Targets may include UK and US asset managers focussed on retail clients and specialised asset managers in areas such as real estate, the people said, asking not to be identified because the deliberations are private. Senior executives at the Zurich-based bank think the $800-billion asset manager needs more scale to compete internationally, two of the people said. The bank is unlikely to make any single very large acquisition, the people said.
Building scale has become a key topic for asset managers across Europe amid sustained pressure from larger, more technologically-advanced US rivals who can undercut its fees. Recent consolidation in the industry included the combination of Standard Life Plc and Aberdeen Asset Management Plc.
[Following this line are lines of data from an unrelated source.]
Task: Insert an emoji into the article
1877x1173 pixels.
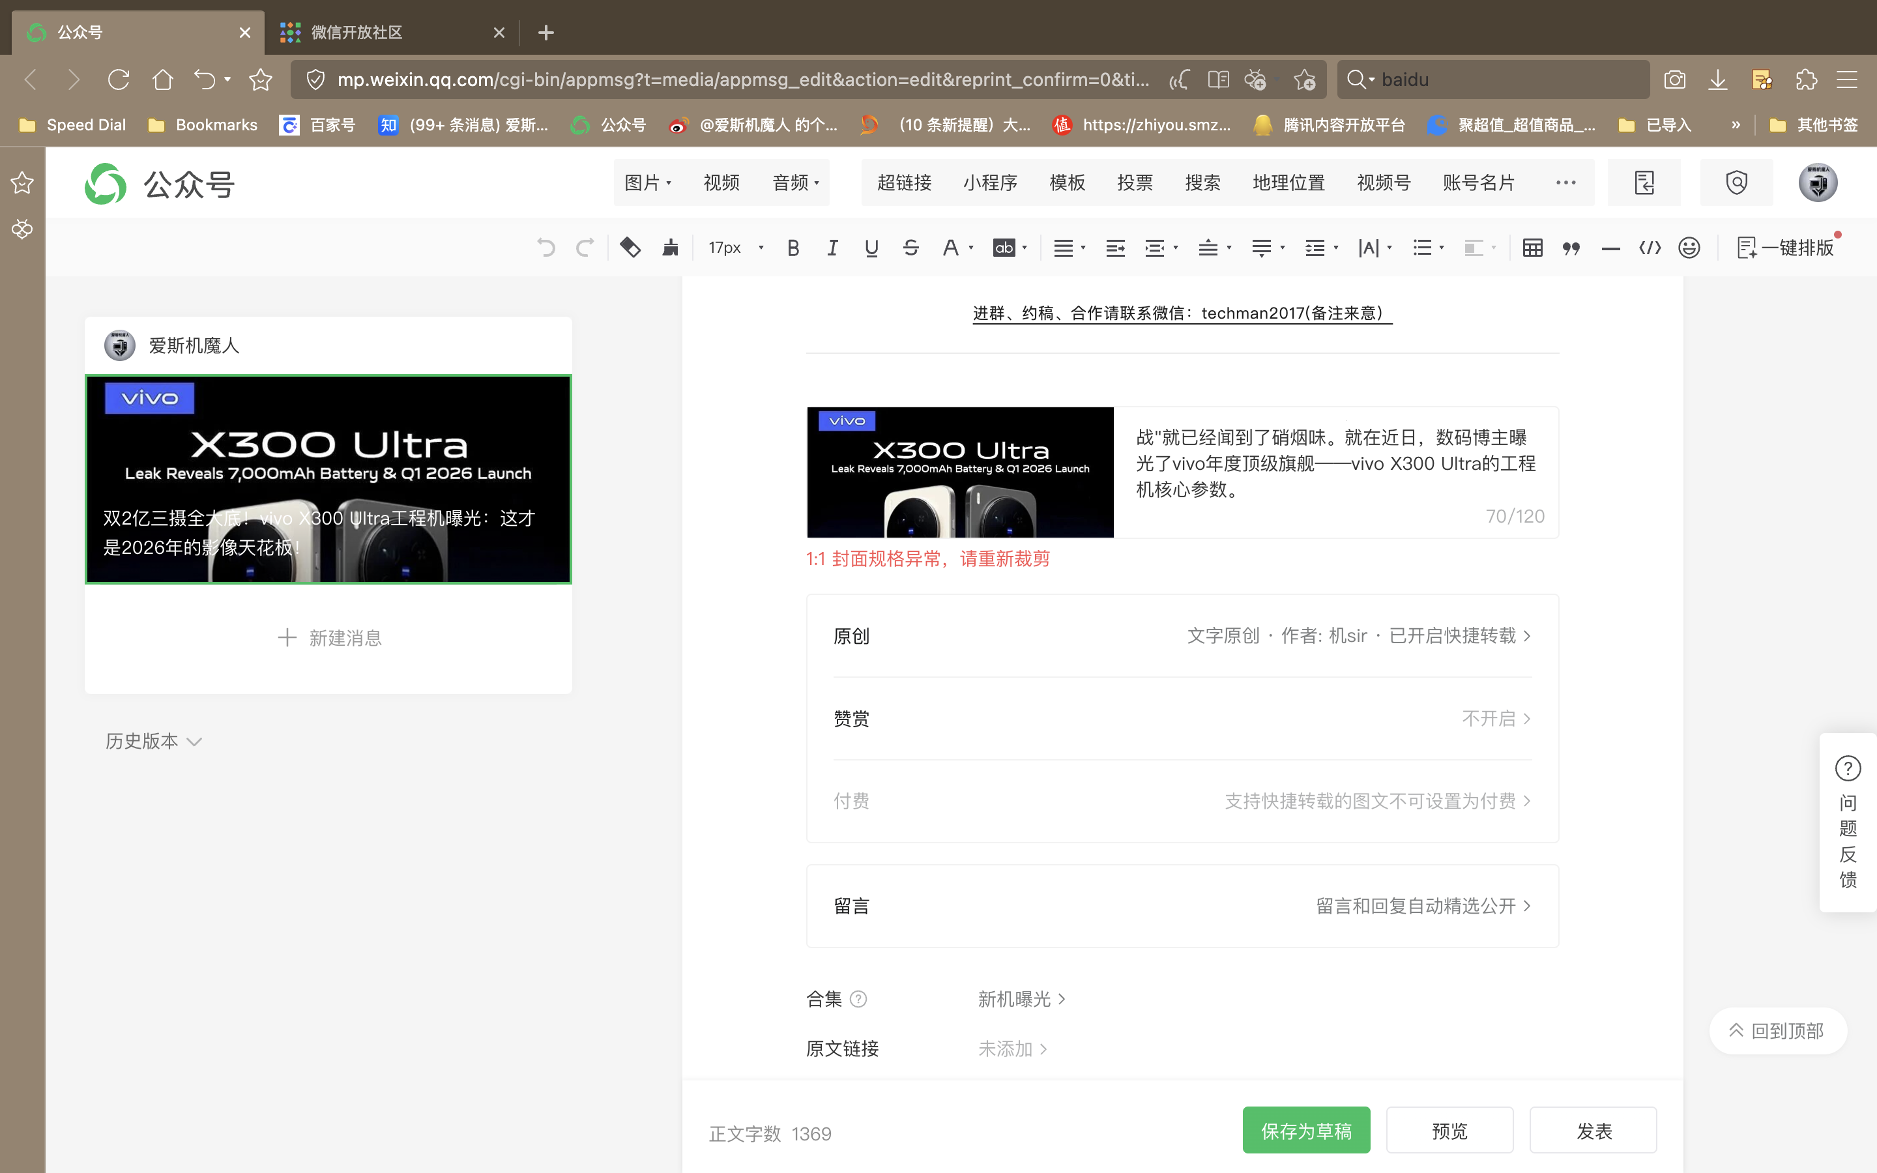Action: [1689, 247]
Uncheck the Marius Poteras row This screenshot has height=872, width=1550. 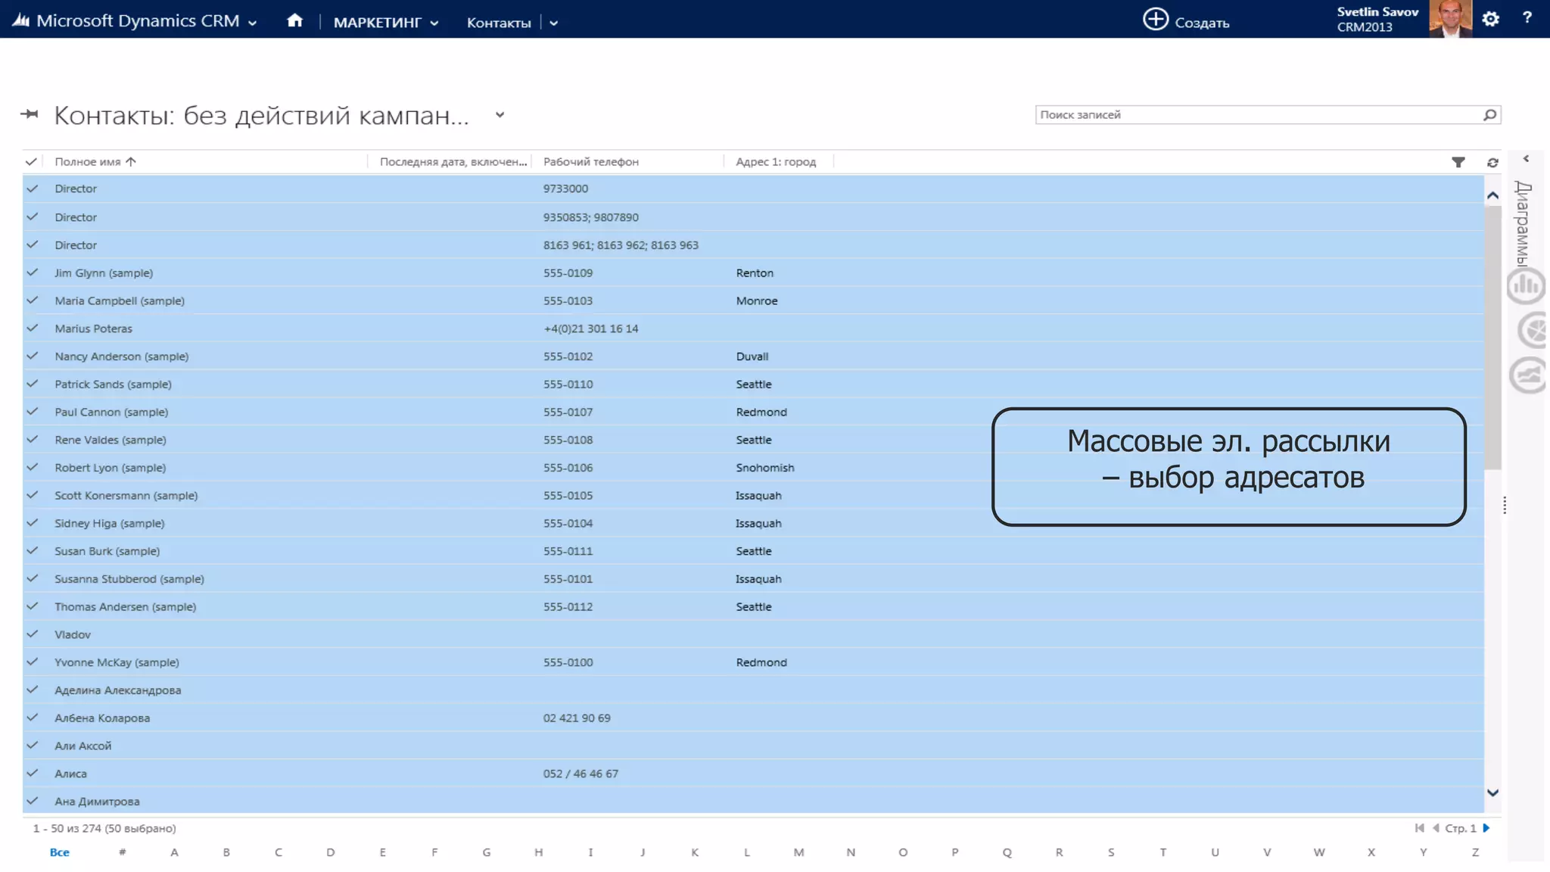(x=32, y=329)
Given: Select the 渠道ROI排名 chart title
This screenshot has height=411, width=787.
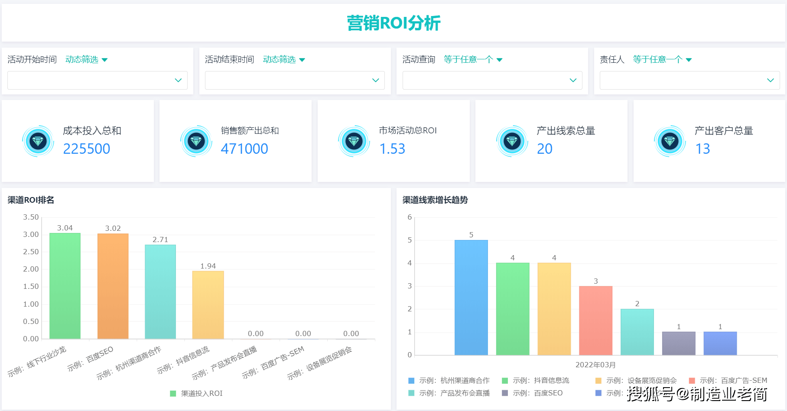Looking at the screenshot, I should tap(29, 200).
UBS has enough capital to consider deals again after shunning acquisitions, the people said.
UBS declined to comment. Asset management unit head Ulrich Koerner has been overhauling the unit since 2014, disposing of assets and pushing into passive-strategy products, which now account for almost 40 percent of assets managed. That’s helped reverse outflows, although it has reduced margins. Pre-tax profit in the six months through June was lowest in two years and less than five percent of UBS’s total.
Shares in UBS rose as much as 1.6 percent to 13.9 Swiss francs ($13.8) as of 9:32 am in Zurich, giving the company a market capitalisation of 53.4 billion francs.
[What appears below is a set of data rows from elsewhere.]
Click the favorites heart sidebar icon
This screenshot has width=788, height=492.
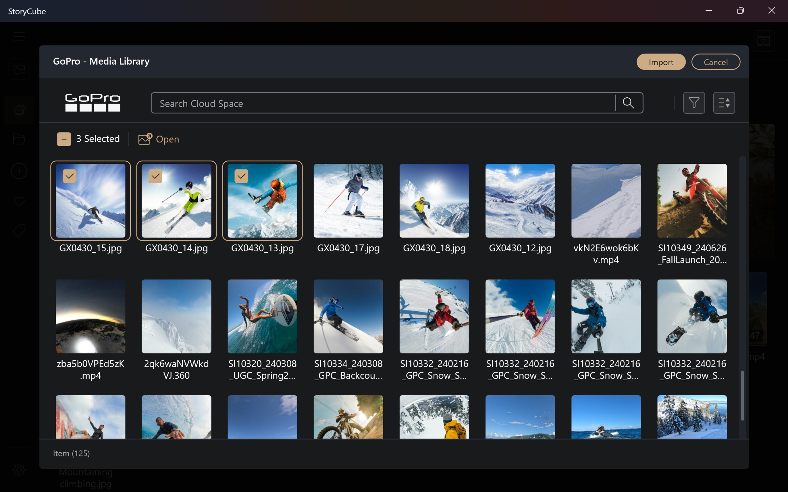(x=19, y=201)
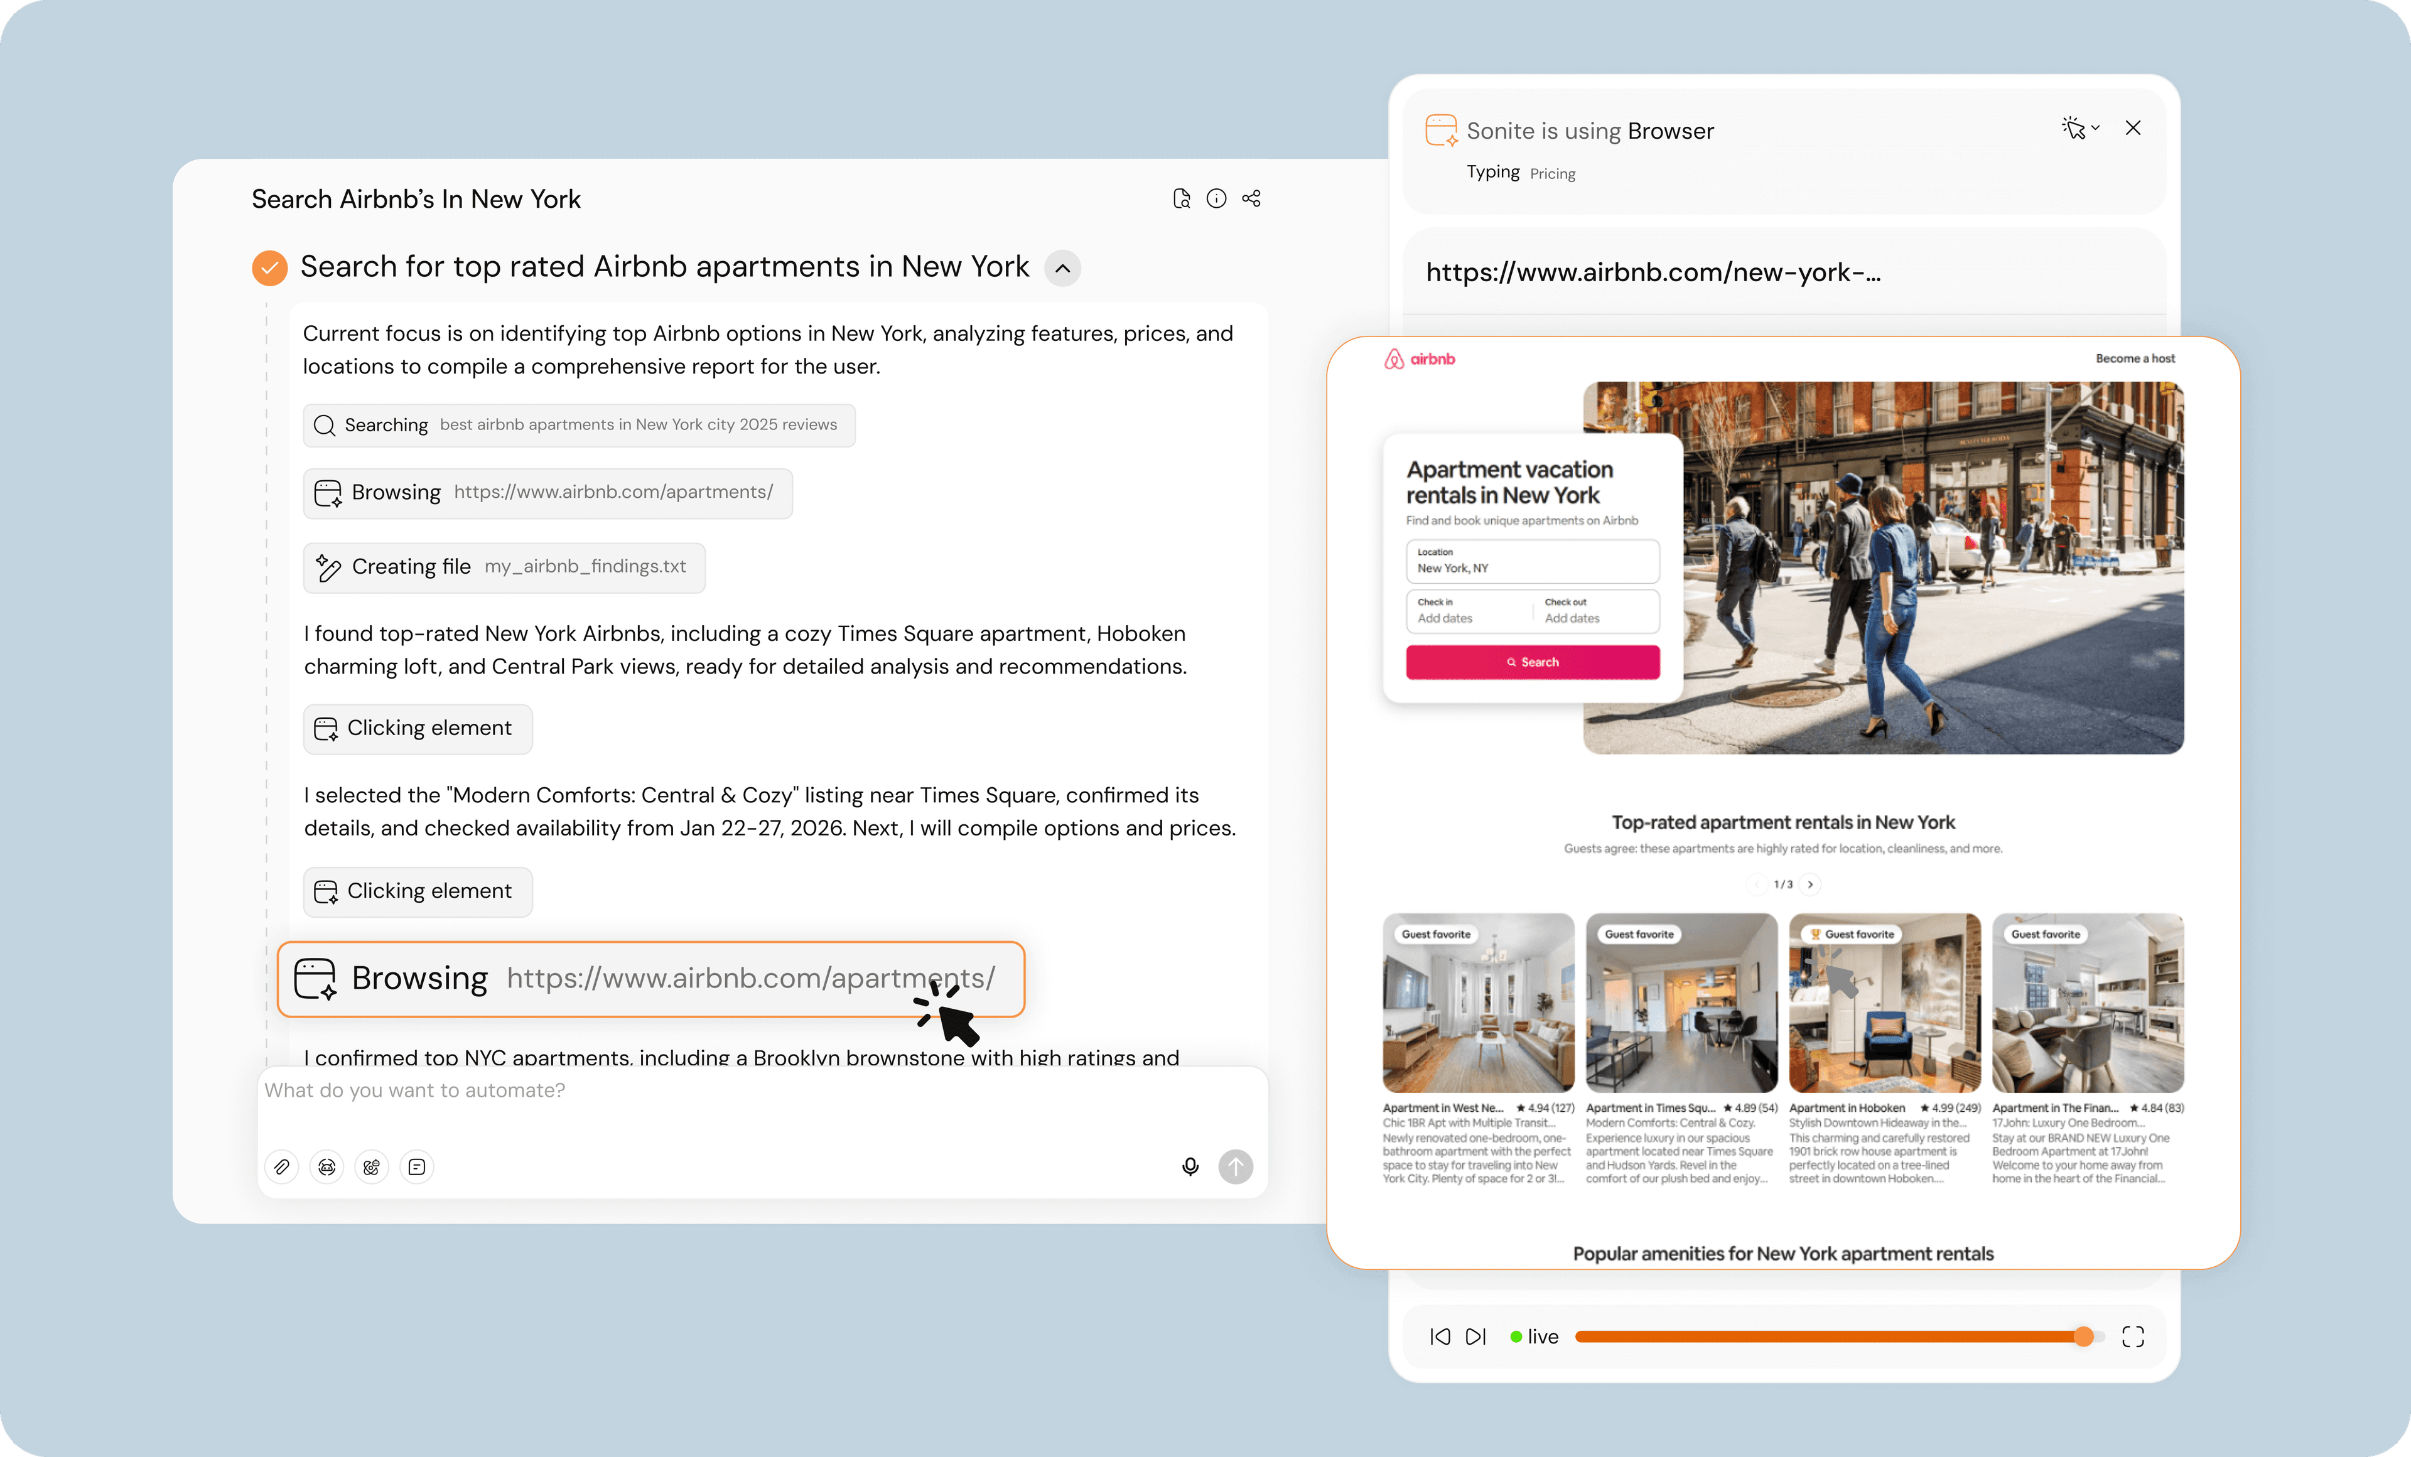This screenshot has width=2411, height=1457.
Task: Attach a file using the paperclip icon
Action: pos(281,1166)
At the bank’s investor day in London last week, Koerner hinted that the unit could consider deals after not being in a position to do so for years, though the principal strategy remains organic growth, he said. He expects companies managing between 50 billion and 500 billion Swiss francs are most likely to be bought as the industry consolidates.
Koerner deepened job cuts earlier this year. The unit eliminated at least 100 positions in areas including distribution, one of the people said, asking not to be identified because the cuts are private.
Still, UBS is one of the few European asset managers, along with France’s Amundi SA, that took in fresh money in the three months through Sept-ember. Companies including Jupiter Fund Management Plc, DWS Group and Switzerland’s GAM Holding AG saw outflows of client money, though GAM’s struggles are tied to the suspension of a star fund manager.
Deutsche Bank AG’s DWS has struggled this year to replace billions of dollars of assets repatriated by US clients after last year’s tax reform.
The company said last week that Chief Executive Officer Nicolas Moreau will be replaced, after it reported worse-than-expected outflows in the third quarter.